### [Materials provided]

★ ★ ★

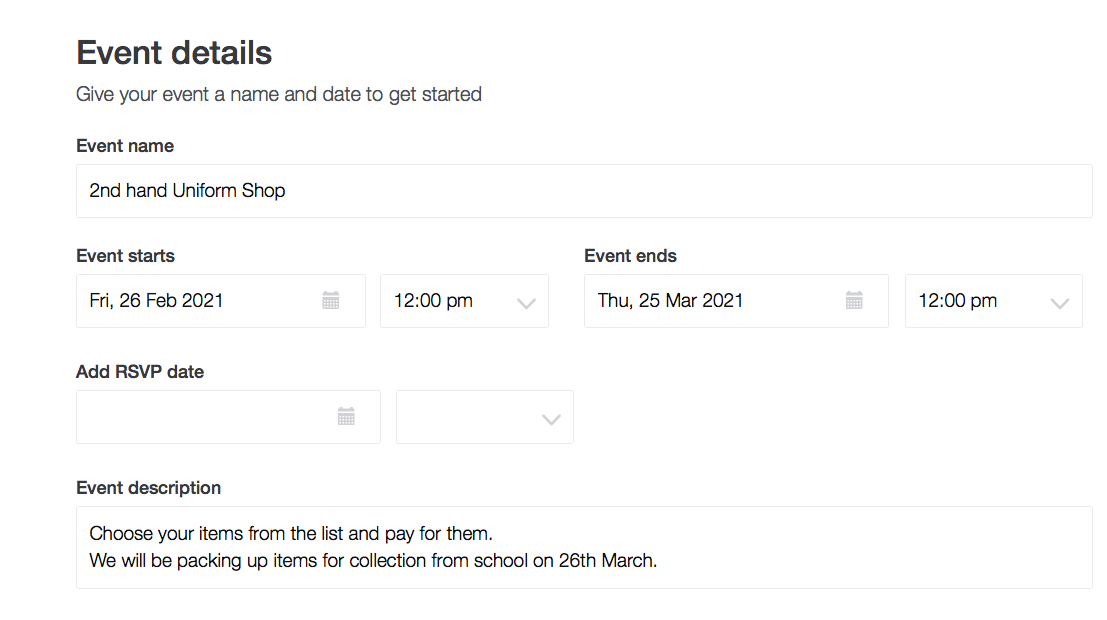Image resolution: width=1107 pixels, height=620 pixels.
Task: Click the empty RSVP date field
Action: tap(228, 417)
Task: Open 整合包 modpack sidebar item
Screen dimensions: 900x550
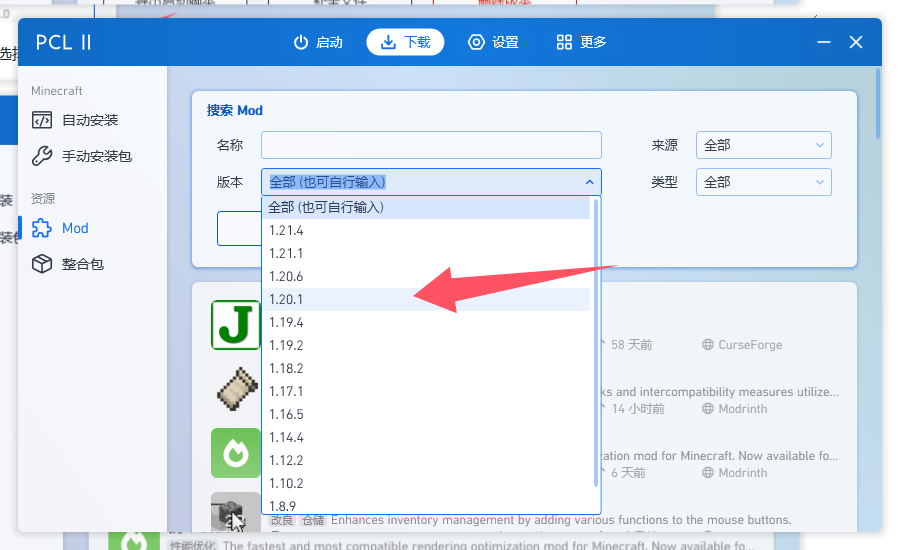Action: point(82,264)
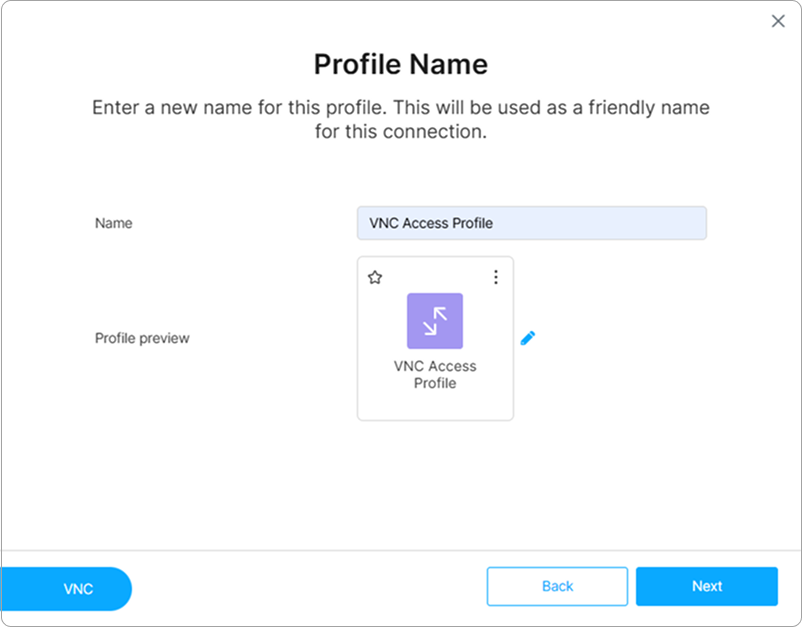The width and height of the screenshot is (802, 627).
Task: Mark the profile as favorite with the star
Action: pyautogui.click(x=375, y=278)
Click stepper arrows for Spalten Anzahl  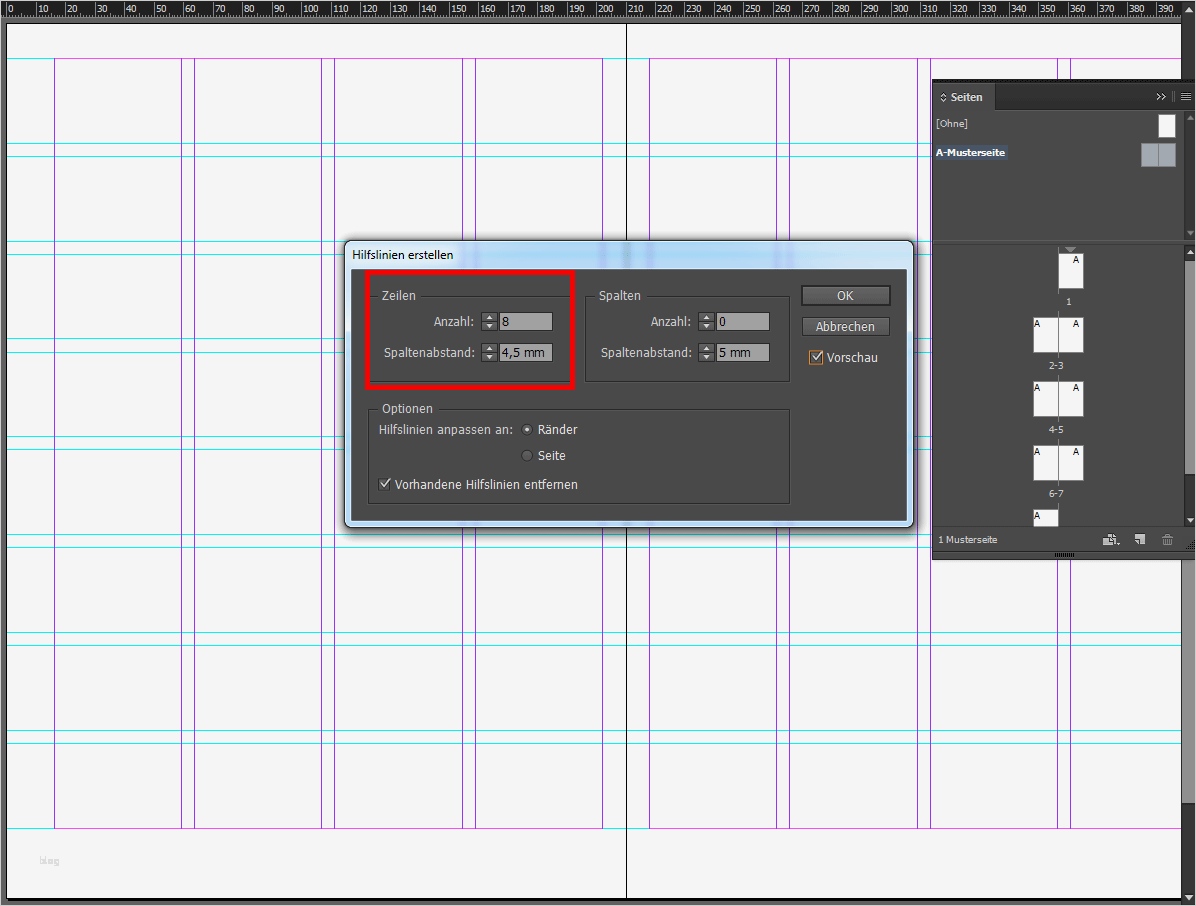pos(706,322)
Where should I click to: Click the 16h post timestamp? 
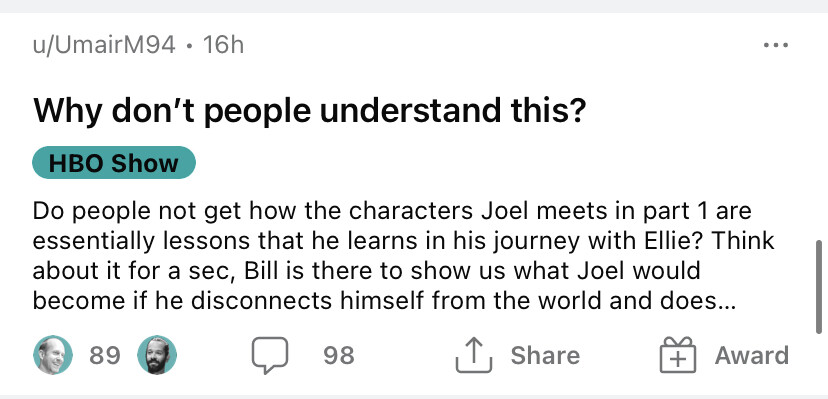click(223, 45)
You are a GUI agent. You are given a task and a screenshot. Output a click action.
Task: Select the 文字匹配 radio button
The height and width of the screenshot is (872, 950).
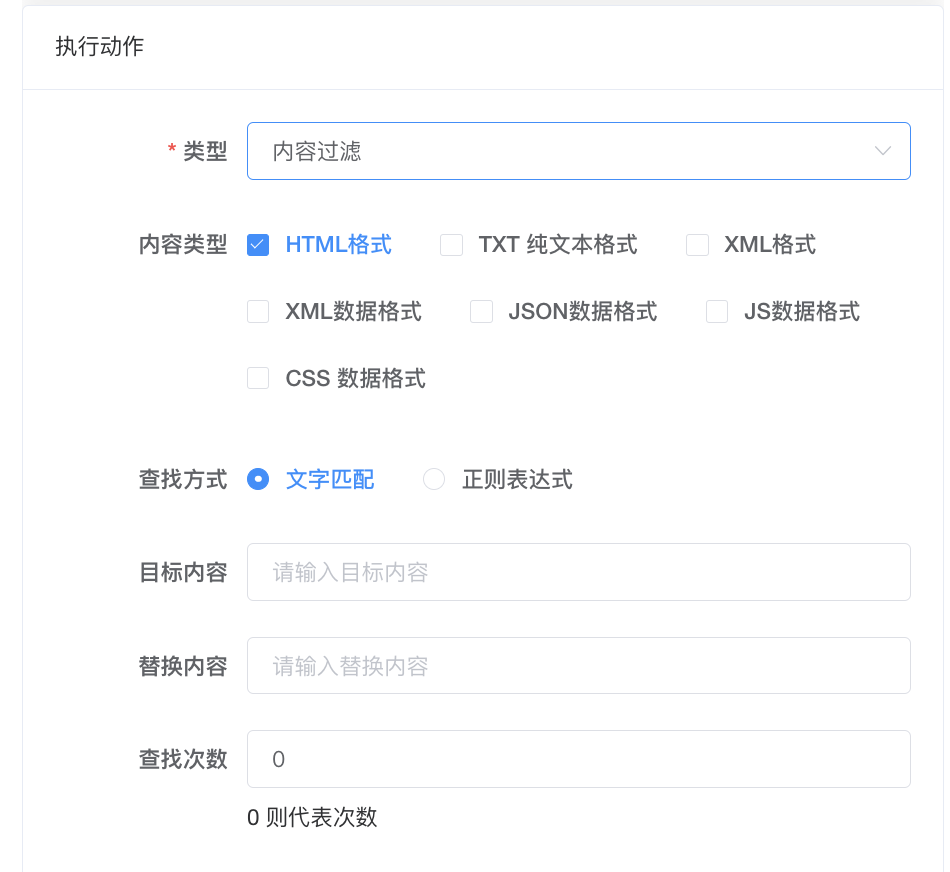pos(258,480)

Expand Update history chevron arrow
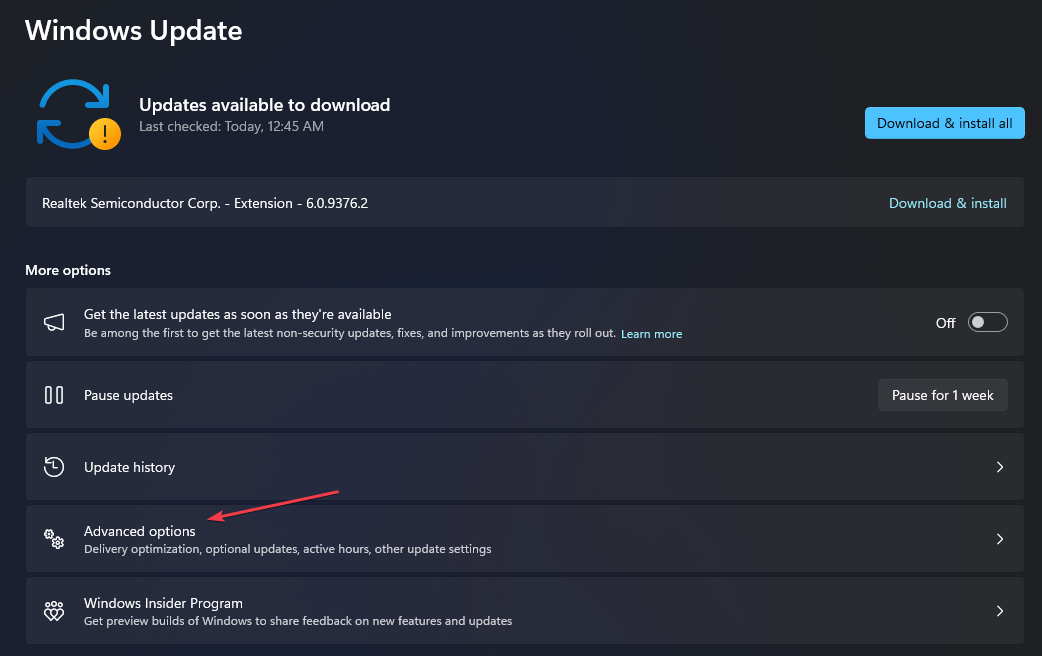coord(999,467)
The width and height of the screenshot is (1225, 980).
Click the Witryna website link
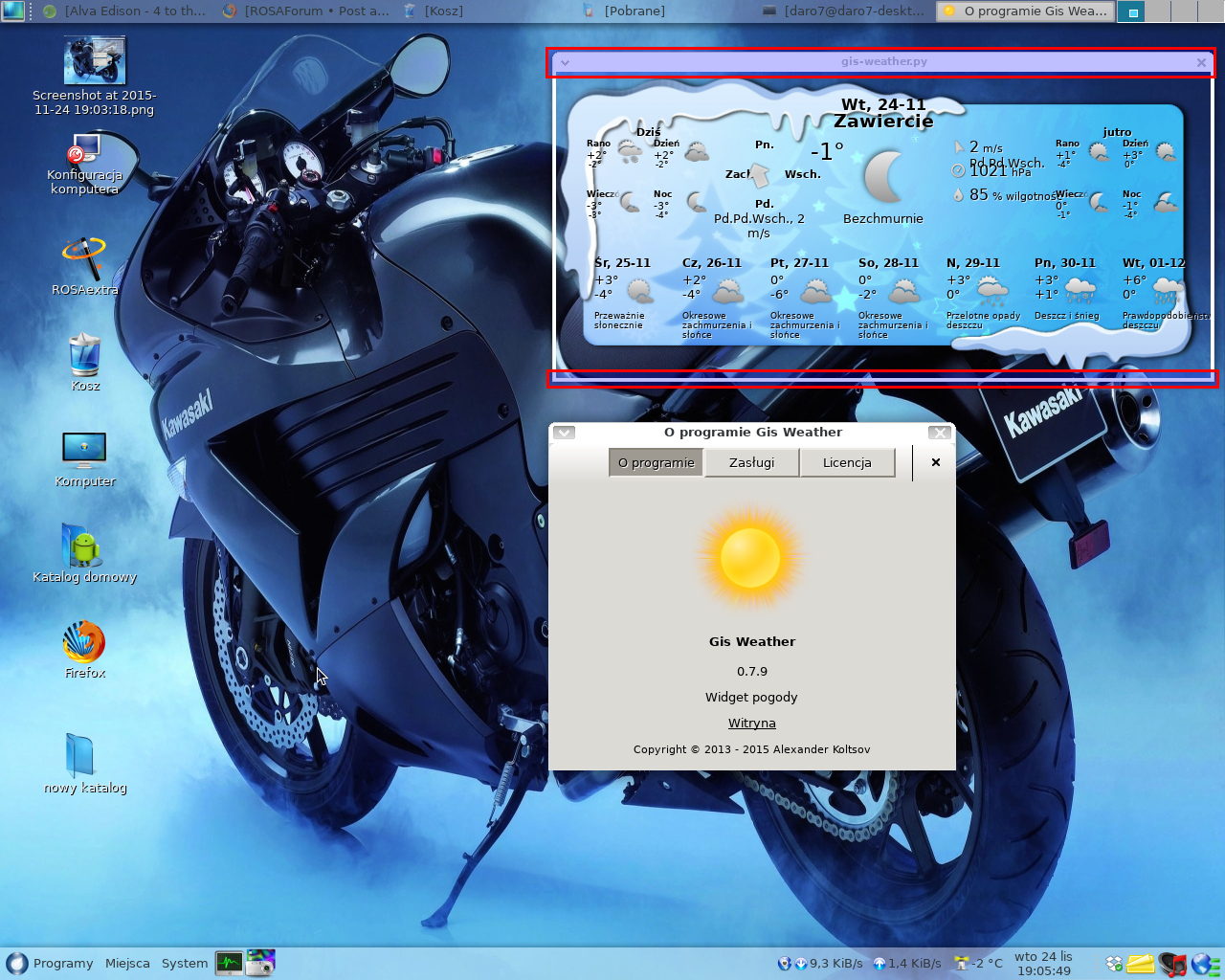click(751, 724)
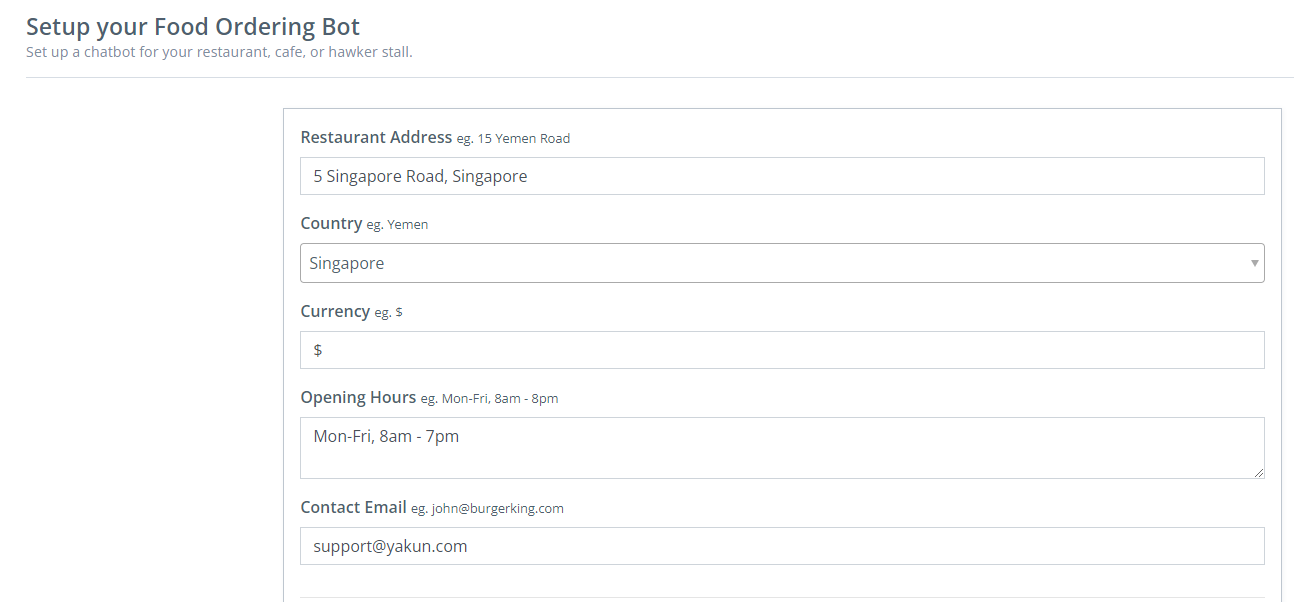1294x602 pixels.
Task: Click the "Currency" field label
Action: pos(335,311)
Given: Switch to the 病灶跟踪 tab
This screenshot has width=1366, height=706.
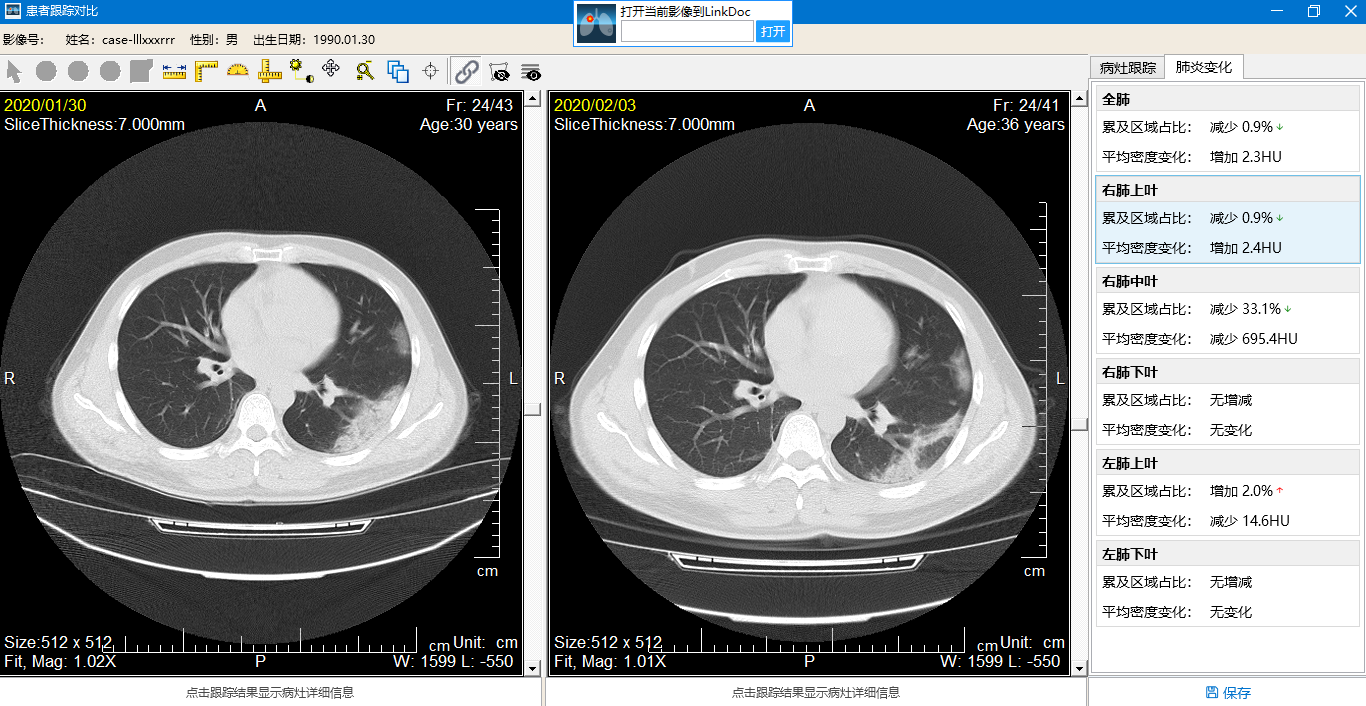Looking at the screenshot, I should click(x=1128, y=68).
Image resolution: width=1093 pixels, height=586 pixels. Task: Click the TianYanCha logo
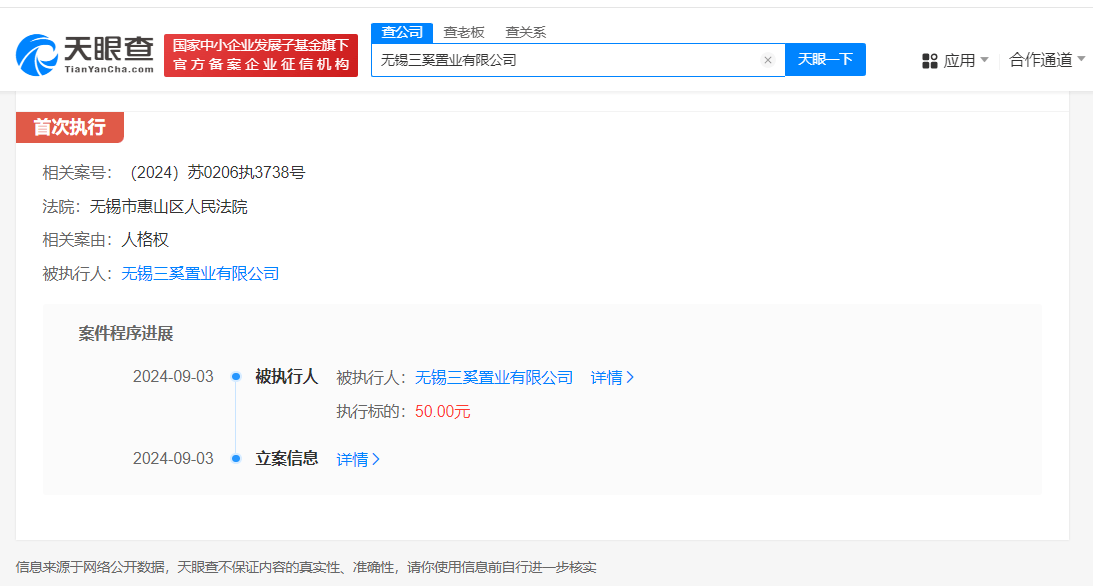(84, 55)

★ ★ ★

Set down exactly, with no additions, each line from the line that includes "The height and" to the final line of the entries above; leave pictures out.

### [Task response]
The height and width of the screenshot is (872, 950).
pos(258,480)

Expand Update history chevron arrow
coord(999,467)
The width and height of the screenshot is (1225, 980).
Click the Witryna website link
click(751, 724)
1294x602 pixels.
Task: Click the "Currency" field label
Action: pos(335,311)
Given: Switch to the 病灶跟踪 tab
This screenshot has width=1366, height=706.
Looking at the screenshot, I should click(x=1128, y=68).
Image resolution: width=1093 pixels, height=586 pixels. Task: Click the TianYanCha logo
(84, 55)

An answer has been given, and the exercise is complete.